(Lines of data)
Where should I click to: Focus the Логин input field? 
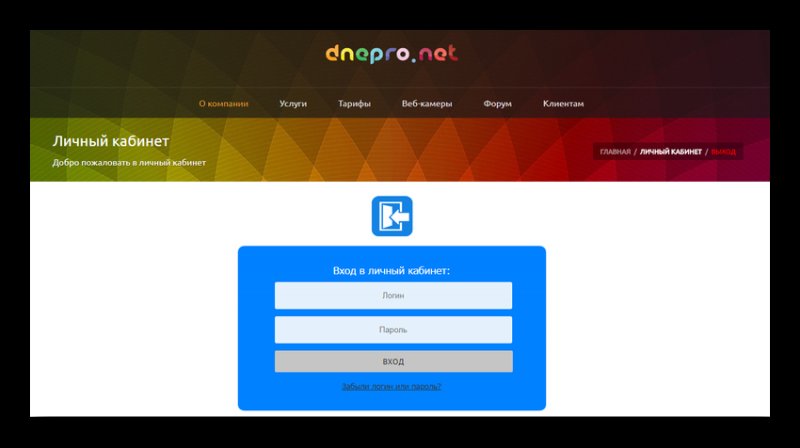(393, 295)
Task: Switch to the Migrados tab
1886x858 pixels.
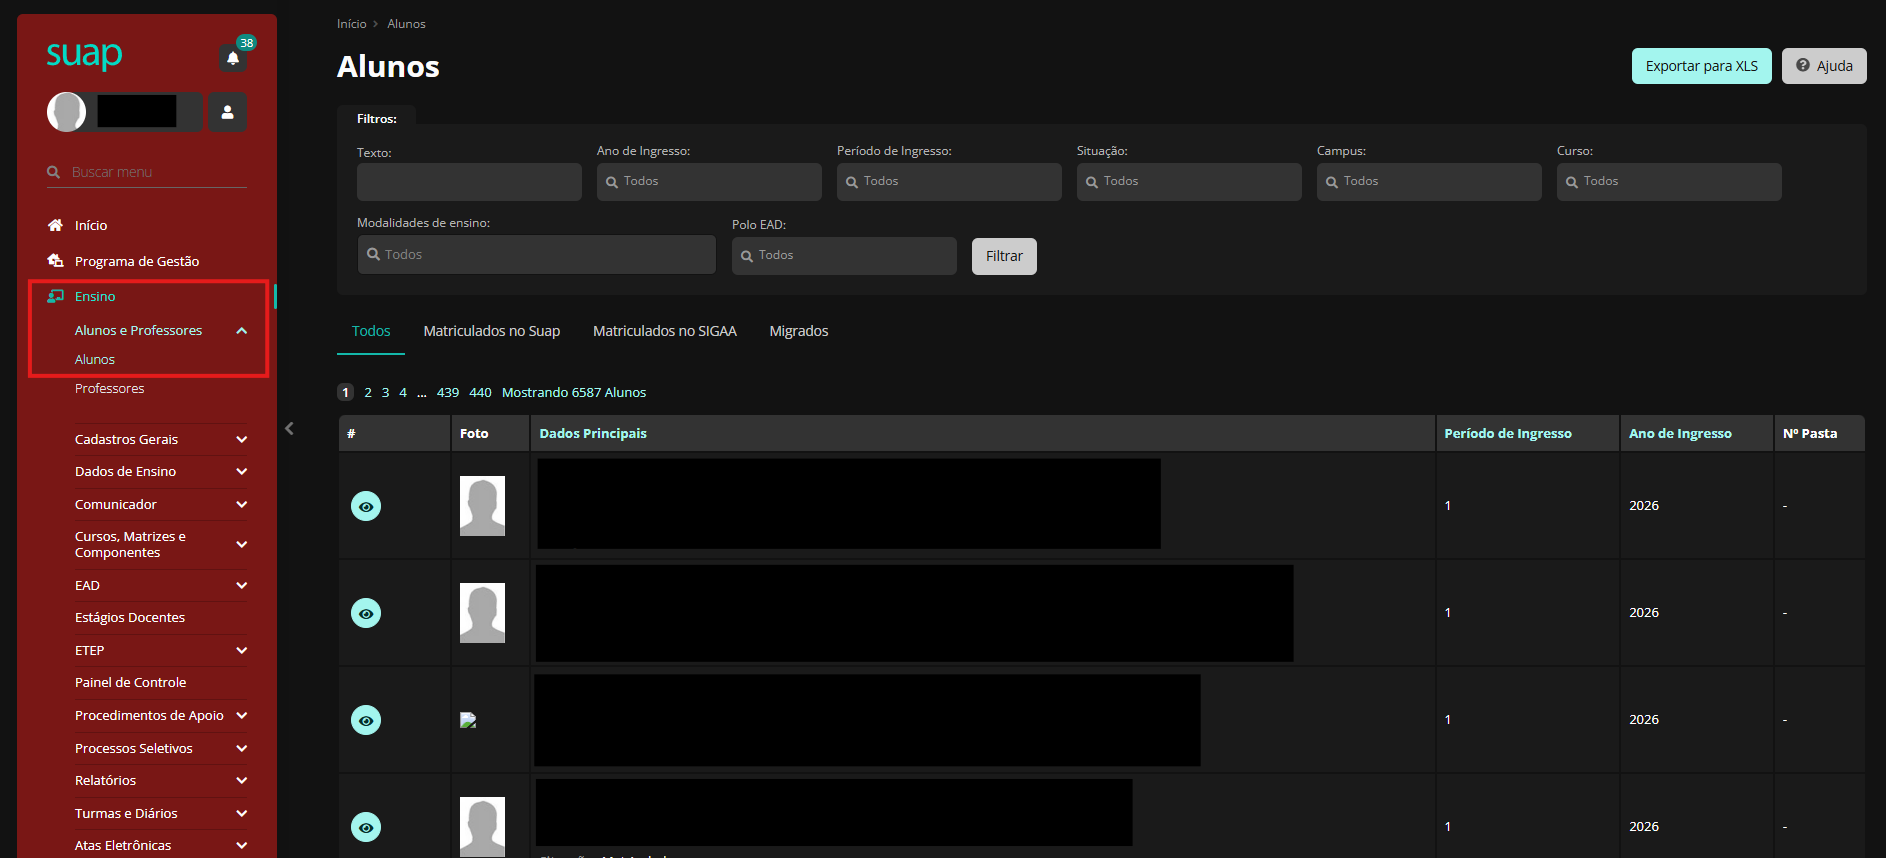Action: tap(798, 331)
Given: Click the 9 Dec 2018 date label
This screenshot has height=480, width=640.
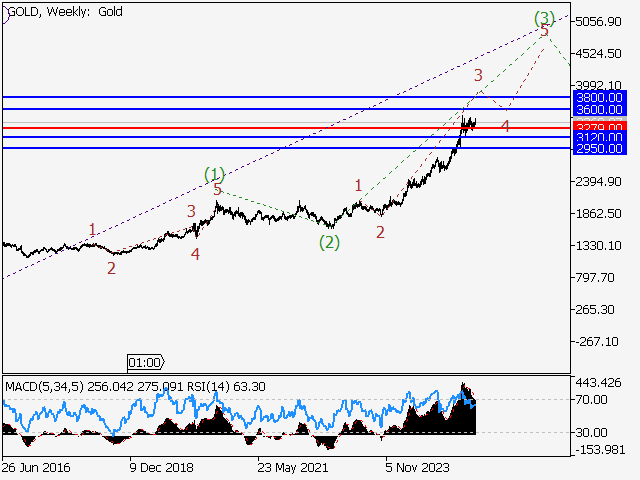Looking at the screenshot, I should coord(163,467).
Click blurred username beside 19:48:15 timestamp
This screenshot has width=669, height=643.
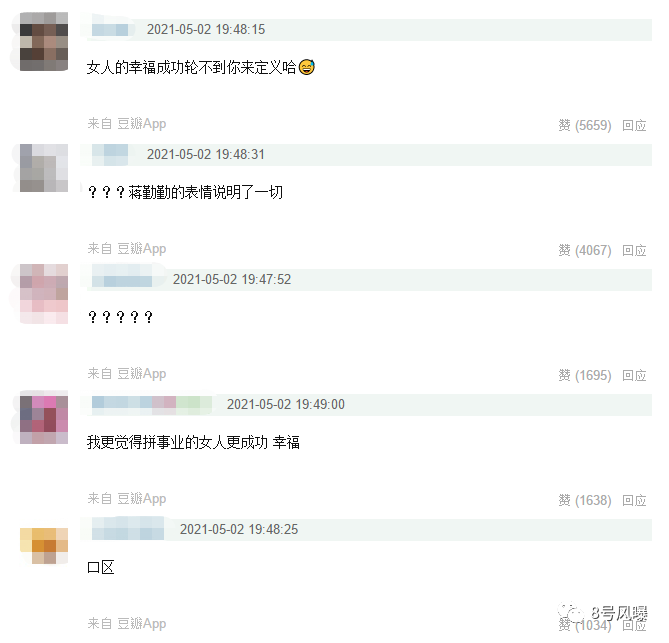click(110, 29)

**Exercise:**
Please retype every one of the rows above word for word, leaving out the pictures.

**Completed task:**
Where should I click to: Focus the Логин input field? 
(393, 295)
Task: Switch to the Migrados tab
1886x858 pixels.
Action: tap(798, 331)
Given: Click the 9 Dec 2018 date label
This screenshot has height=480, width=640.
Looking at the screenshot, I should coord(163,467).
Click blurred username beside 19:48:15 timestamp
This screenshot has width=669, height=643.
click(110, 29)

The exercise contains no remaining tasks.